I've tried it as a trial, but never rolled it out to any organization yet.
My personal thoughts on Spoonium is, I feel its cool there is an alternative to Sauce and Browserstack. I like the cost, but at this point, I see it more as a hobbyist at this point.
What I like about it:
* Pricing looks nice, one of the biggest complaints I get when writing a business proposal for Sauce Enterprise is, why pay $18k/month for a 20 concurrent VM setup when I can easily buy a top of the line blade server for less than $10k. It's always a pain in the *** having to put numbers
* The solution looks pretty simple, I don't have to manage OS updates, Selenium updates, and browser updates because they manage a library of prebaked images.

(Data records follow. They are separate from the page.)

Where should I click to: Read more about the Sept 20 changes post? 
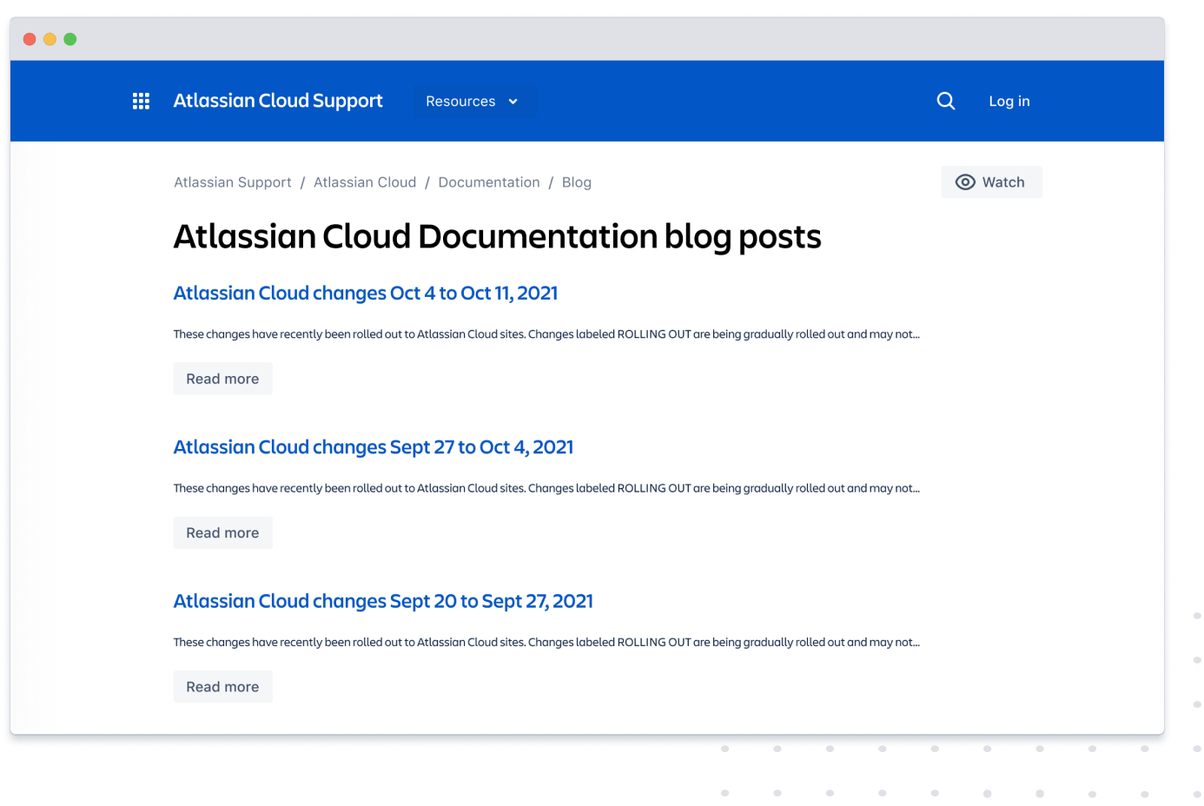pos(222,686)
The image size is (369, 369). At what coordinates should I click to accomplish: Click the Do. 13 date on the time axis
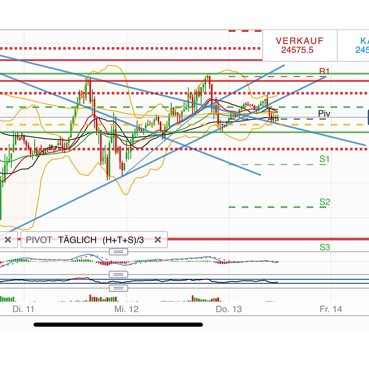coord(229,309)
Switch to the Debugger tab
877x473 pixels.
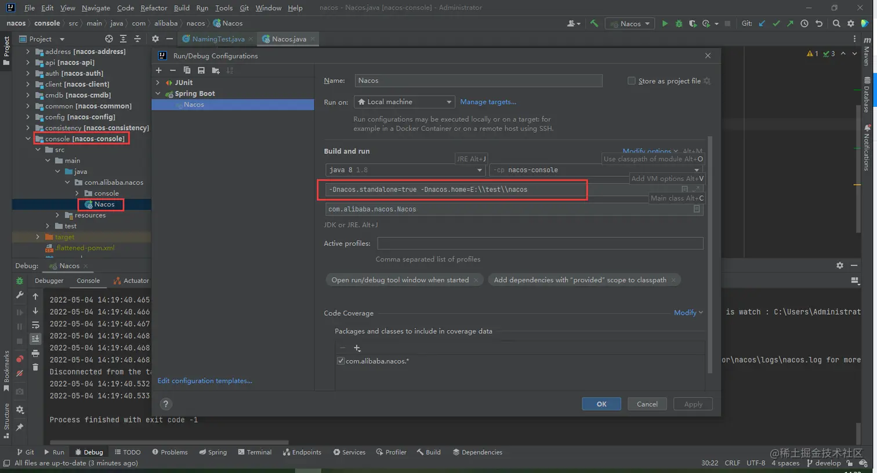tap(49, 281)
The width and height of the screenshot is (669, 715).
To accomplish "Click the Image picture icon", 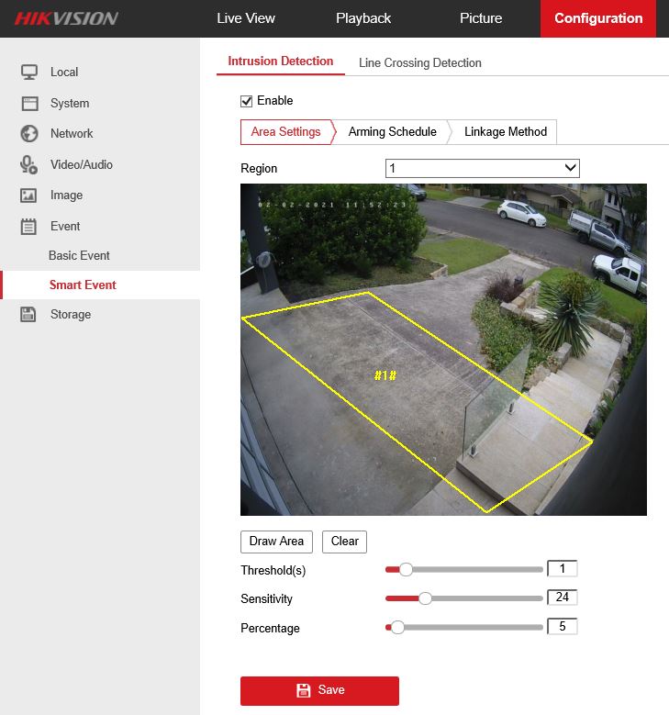I will click(29, 196).
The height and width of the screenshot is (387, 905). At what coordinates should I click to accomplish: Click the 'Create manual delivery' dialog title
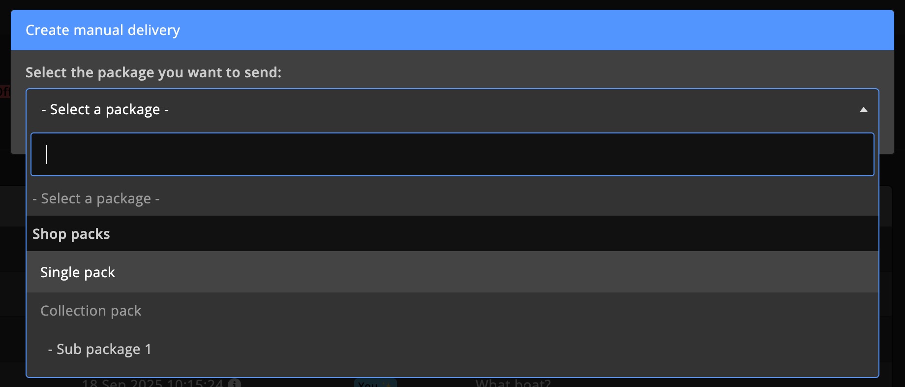click(x=103, y=31)

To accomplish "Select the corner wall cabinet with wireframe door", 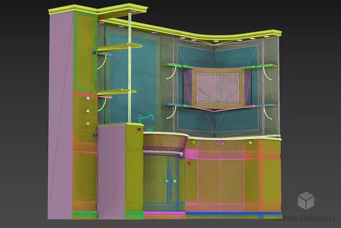I will tap(217, 86).
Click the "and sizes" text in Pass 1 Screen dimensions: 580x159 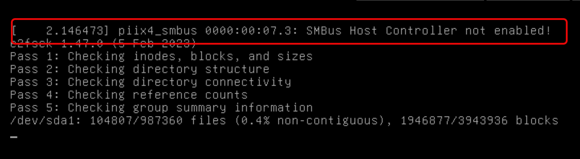[x=280, y=57]
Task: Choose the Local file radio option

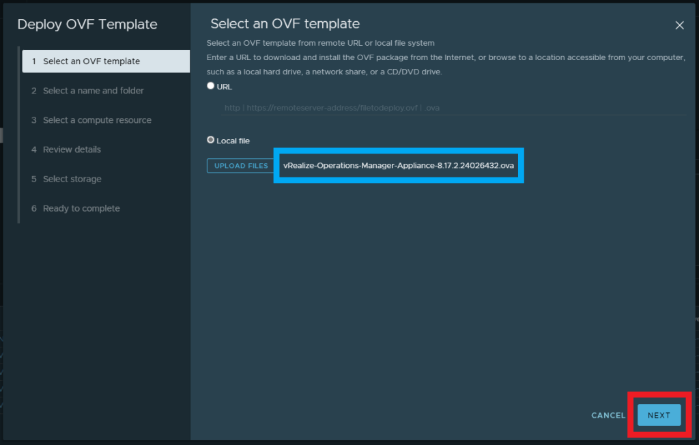Action: pyautogui.click(x=210, y=140)
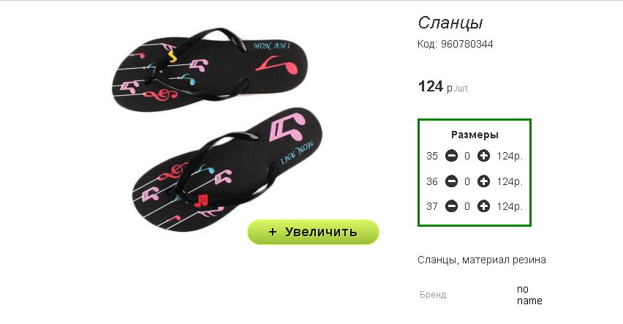Click the quantity value for size 35

[467, 156]
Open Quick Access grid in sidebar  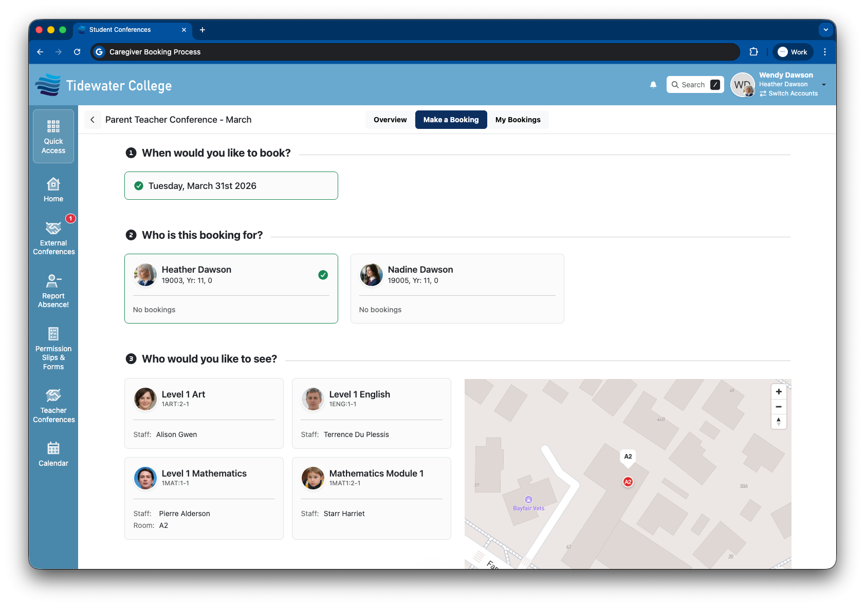[x=53, y=136]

What I'm apprehensive about are:
* I feel that a big part of the infrastructure management will have to be done by the QA team. Being that they are containers you're running on inhouse machines, that becomes an infrastructure you have to manage yourself. At that point, I'd probably lean towards using an open source solution that uses popular open source platform such as Docker, https://github.com/SeleniumHQ/docker-selenium
* Infrastructure integration is easiest with Sauce IMO, the sauce connect makes setting up temporary tunnels as part of a CI process a breeze. They have Jenkins plugins (and many other CI build managers as well). BrowserStack IMO is a bit harder to setup, but is a simple Java executable that setups a tunnel quite easily. The key here is they have machines running and ready to go, just setting up a tunnel is what you need. I rather not have spinning up VMs when I'm trying to optimize a sub 5 minute build process.
* A good portion of BrowserStack and SauceLabs values are their value added tools. The Selenium over the wire logging and screen recording make it easier to debug issues and attach recordings to bugs.
* Reliability and response. I couldn't find any white papers of scaled up usage of their platform. Up-time/downtime is very important to me, I estimate about $195 of QA/DEV time is loss per every 6 person Agile team for every hour of downtime, with about an additional $3900 of economic value lost per team. That figure is more than tripled if this at a crucial period such as during a release.
Thank you for your input! I shall continue my research.
One of the teams in our organization has a fully implemented Selenium Grid that they've been using for a few years. I'm working with the team lead and she and I are going to investigate Spoonium a little deeper and see what we find. I'll post our results when we finish our testing. We're not throwing a bunch of time at it since it's just a proof of concept so it will not be fully vetted but we will have some initial findings that might prove helpful to others.
Again, thanks for your thoughts. They are helpful!